An experimental study for over expanded, perfectly-expanded and under-expanded supersonic jets at Mach 2 is presented to study the effectiveness of a static cylinder to reduce base drag. A static cylinder of diameter 2 mm located at 2 mm from the sidewall of a square duct and 8 mm from the converging-diverging square nozzle exit in the base region is installed as a passive control device. Base pressures in the wake flow after a sudden expansion of jets into a square nozzle have been measured. The length-width ratio of the duct is 10. The jets were operated at different nozzle pressure ratios in the range from 2 to 9. The flow field in the square duct was also observed for all cases. The static cylinder as a passive controller was found to reduce the base drag as high as 59 percent at NPR = 9 and 14 percent at NPR = 6. The base pressure depends on Mach number, area ratio, length to width ratio, and nozzle pressure ratio.

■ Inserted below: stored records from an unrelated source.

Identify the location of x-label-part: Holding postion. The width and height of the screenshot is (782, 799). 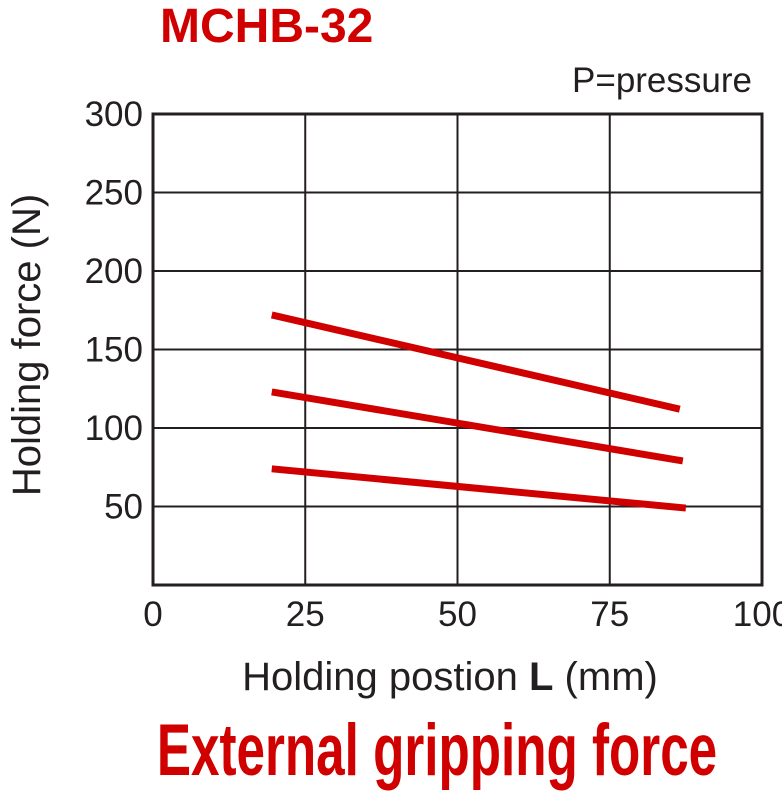
(386, 677).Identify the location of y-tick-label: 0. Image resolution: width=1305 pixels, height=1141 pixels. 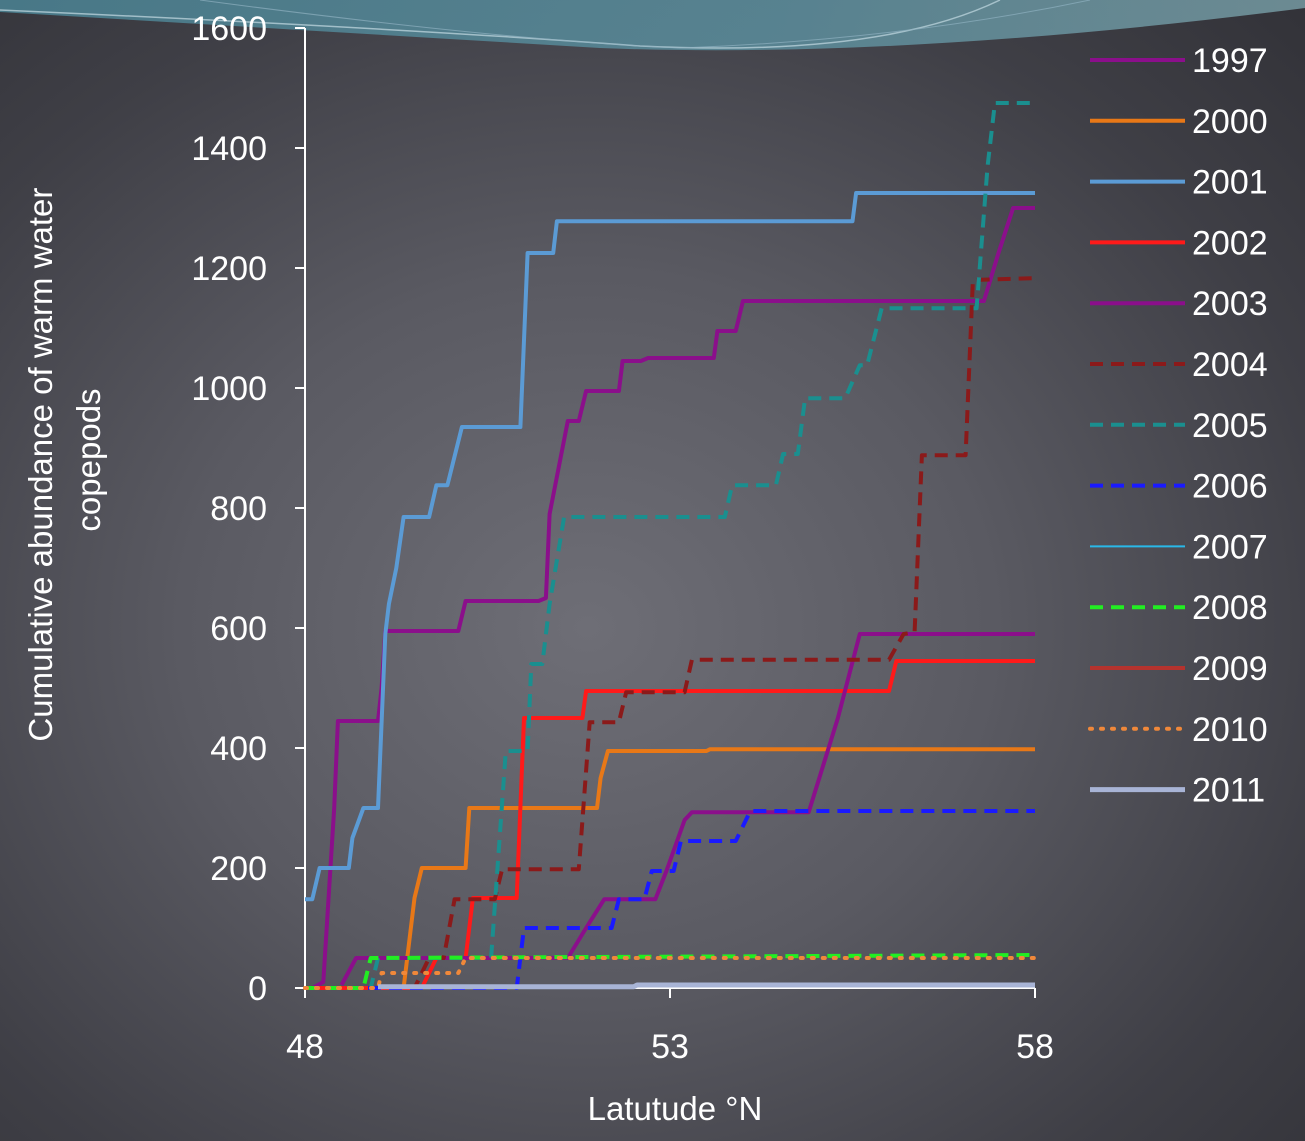
(258, 989).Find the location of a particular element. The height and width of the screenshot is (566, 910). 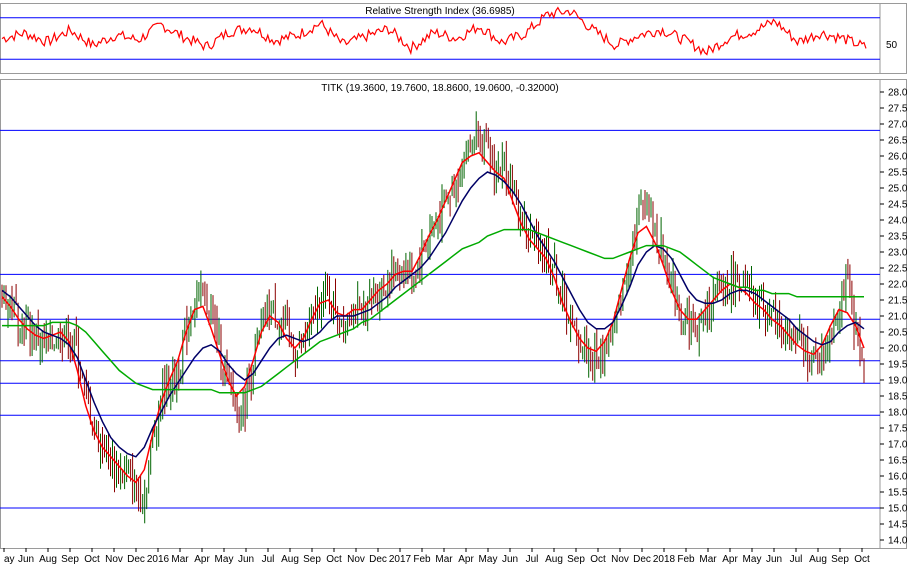

y-tick-label: 20.5 is located at coordinates (898, 334).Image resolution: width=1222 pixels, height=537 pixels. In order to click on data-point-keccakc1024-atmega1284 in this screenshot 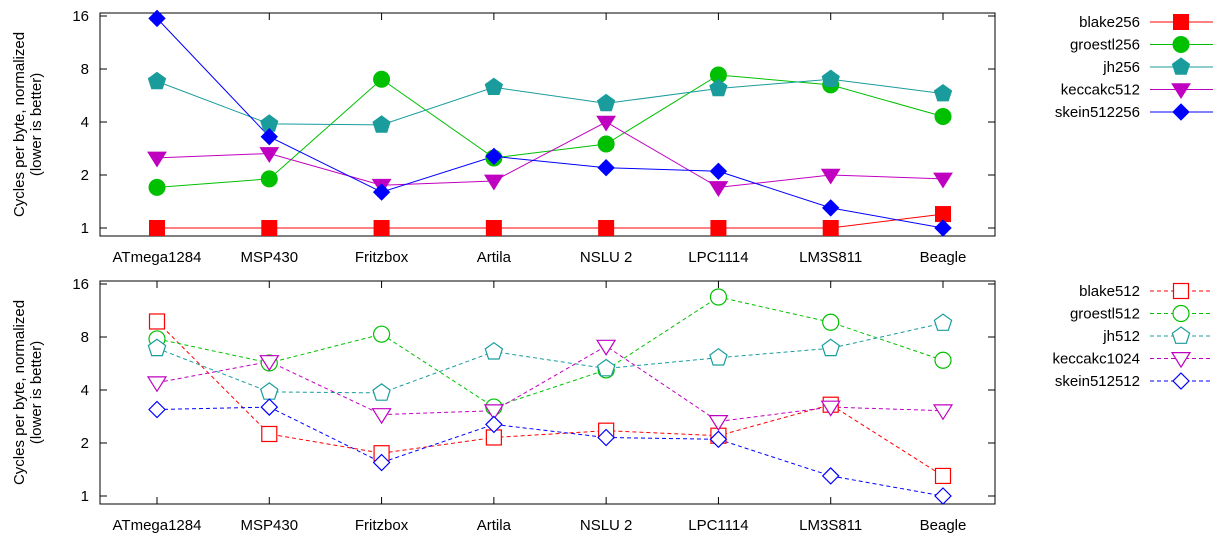, I will do `click(157, 384)`.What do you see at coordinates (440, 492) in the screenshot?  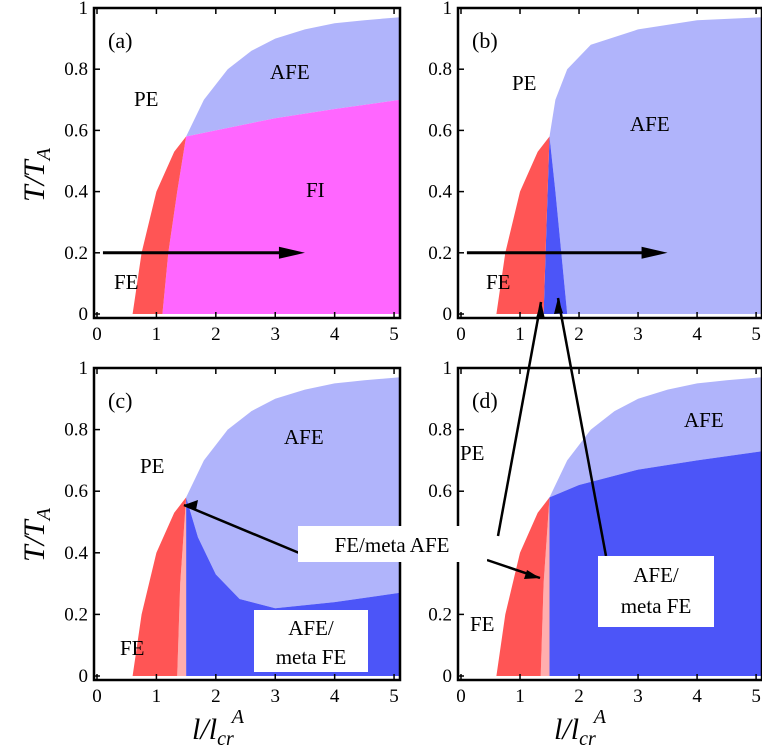 I see `ytick-label-d-3: 0.6` at bounding box center [440, 492].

When the flow from the nozzle is over expanded, the static control is ineffective till NPR is 6. The level of expansion plays a vital role. The flow flux in the square duct remains almost identical with and without control for most of the cases. However, at higher NPRs namely 6, 7.8, and 9 the control results in an increase as well as a decrease in the wall pressure along the duct. Passive control of the base flow is effective for higher NPRs. The flow field for higher NPR is dominated by the shock waves. Further, this phenomenon is visualized using a shadowgraph.